Your goal – Your response should consist of the entire listing, transcribed exactly, with every image left out.

Supplied data –
=======

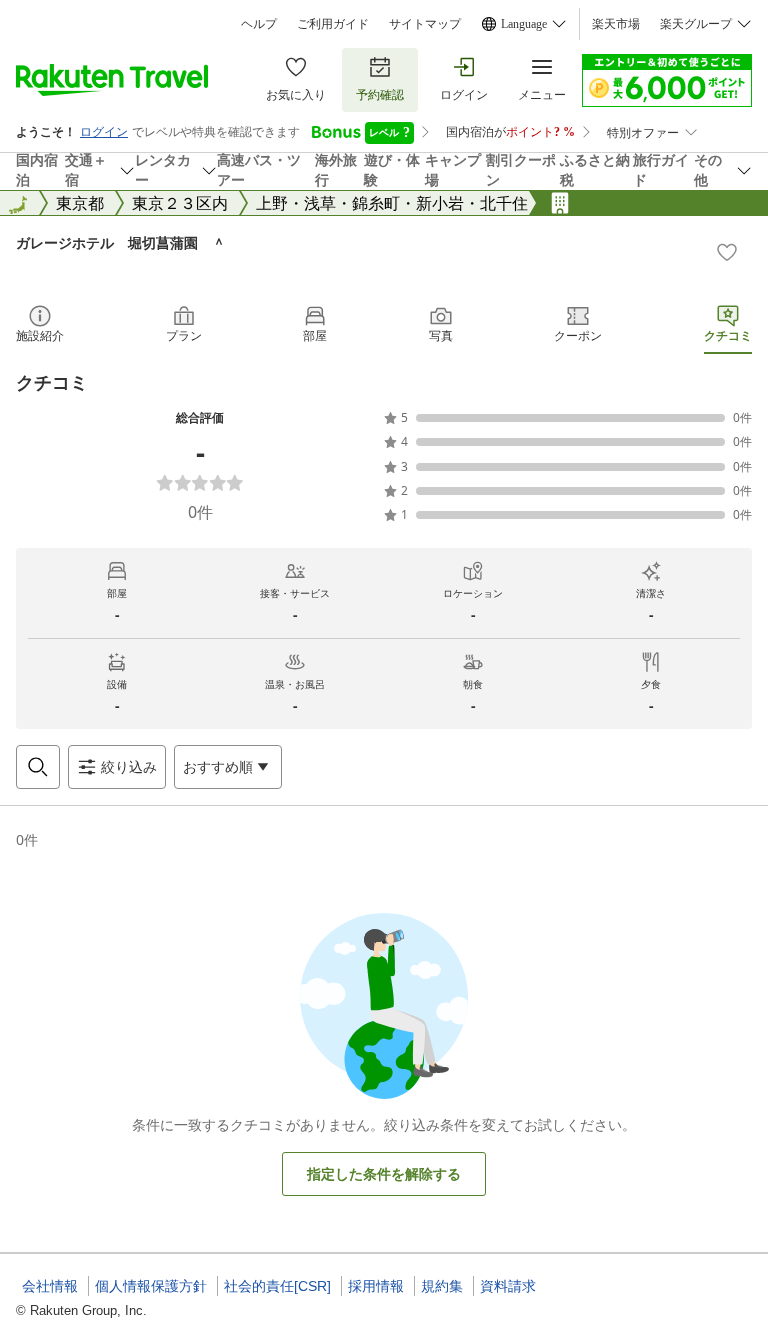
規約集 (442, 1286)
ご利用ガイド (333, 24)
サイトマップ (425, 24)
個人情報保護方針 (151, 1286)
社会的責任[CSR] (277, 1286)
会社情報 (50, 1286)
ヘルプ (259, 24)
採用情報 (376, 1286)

=======

Output below –
規約集 (442, 1286)
ご利用ガイド (333, 24)
サイトマップ (425, 24)
個人情報保護方針 (151, 1286)
社会的責任[CSR] (277, 1286)
会社情報 (50, 1286)
ヘルプ (259, 24)
採用情報 (376, 1286)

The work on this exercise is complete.